Brady’s piece attempted to cast a happy face on the shift to electrified grilling. He featured a couple wheeling their electric contraption across the backyard, boasting of convenience and climate virtue. Meanwhile, most Americans were too busy searing New York strips over gas flames or slow-smoking briskets over hardwood to be guilt-tripped by another taxpayer-funded lecture from the tofu crowd.

Electric grills, Brady proclaimed, are “a key climate solution” because they can be powered by a “cleaner grid.” That’s an interesting pitch considering what happened just hours later in Louisiana: a mass power outage that left nearly 100,000 people in New Orleans sweltering in the dark during a Memorial Day cookout blackout.

Entergy, the local utility, didn’t suffer storm damage or freak accidents this time. The blackout was intentional — a “load shed” ordered by the grid operator MISO to avoid total failure.

One generator was down for maintenance, another unexpectedly failed, and demand spiked just enough to threaten grid collapse. Sound familiar? That’s the same fragile power infrastructure climate evangelists want us to trust with not only our stoves and cars — but now even our grills.
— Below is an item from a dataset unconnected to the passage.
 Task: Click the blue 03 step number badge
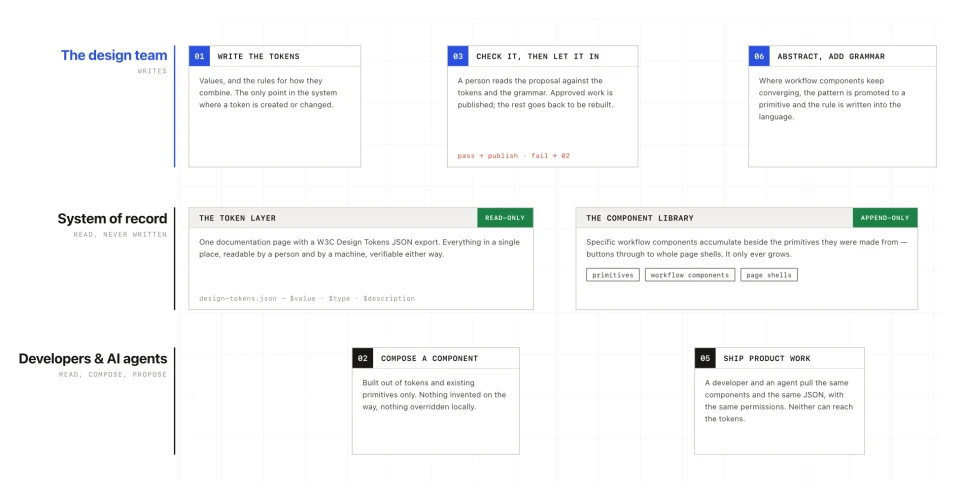pos(458,56)
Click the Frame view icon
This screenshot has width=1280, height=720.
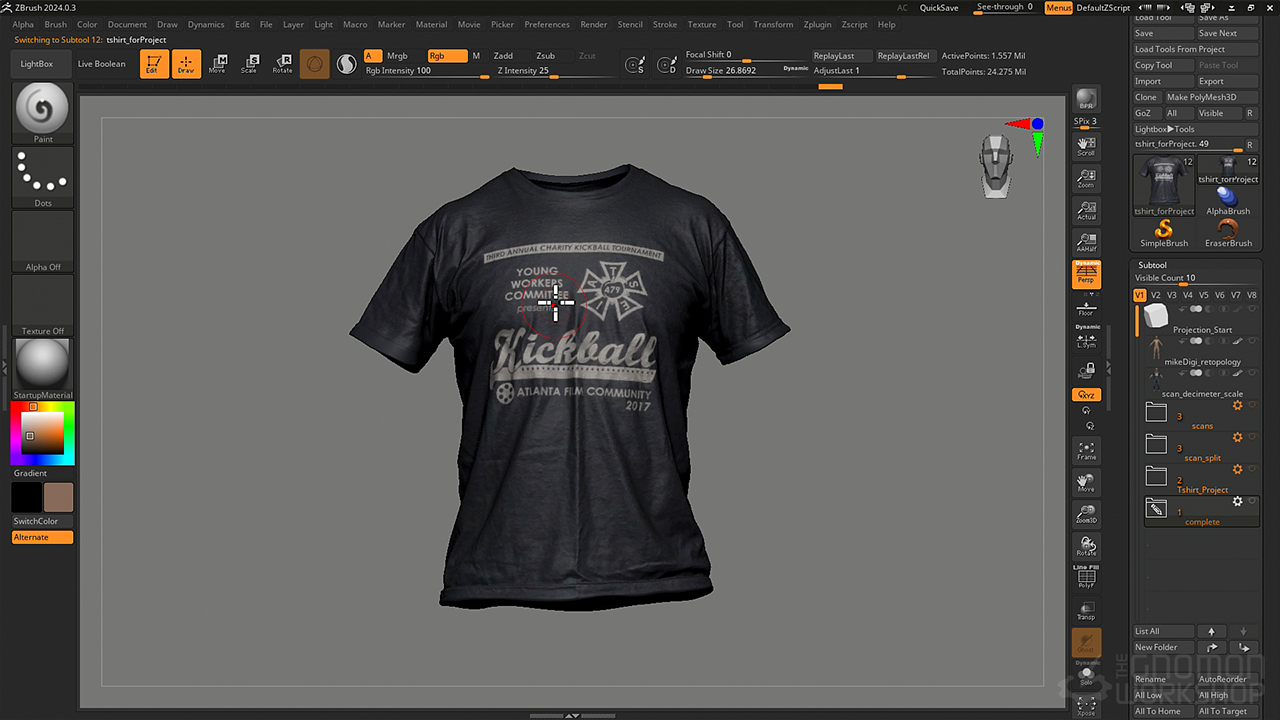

This is the fundamental contradiction of the electric utopia: they want you to plug in everything — even your burger sizzle — while our power grid can’t even survive a mild spring weekend.

When electric demand outpaces supply, you don’t just lose Wi-Fi — you lose refrigeration, air conditioning, medical equipment, and yes, your “climate-friendly” grill. If the next blackout hits during a summer heatwave, it won’t be tofu patties on the line — it’ll be vulnerable seniors, hospitals, and entire neighborhoods.

And let’s not ignore the laughable walk-back buried in Brady’s article: a correction noting that charcoal briquettes — long demonized by climate scolds — are not actually fossil fuels. Oops.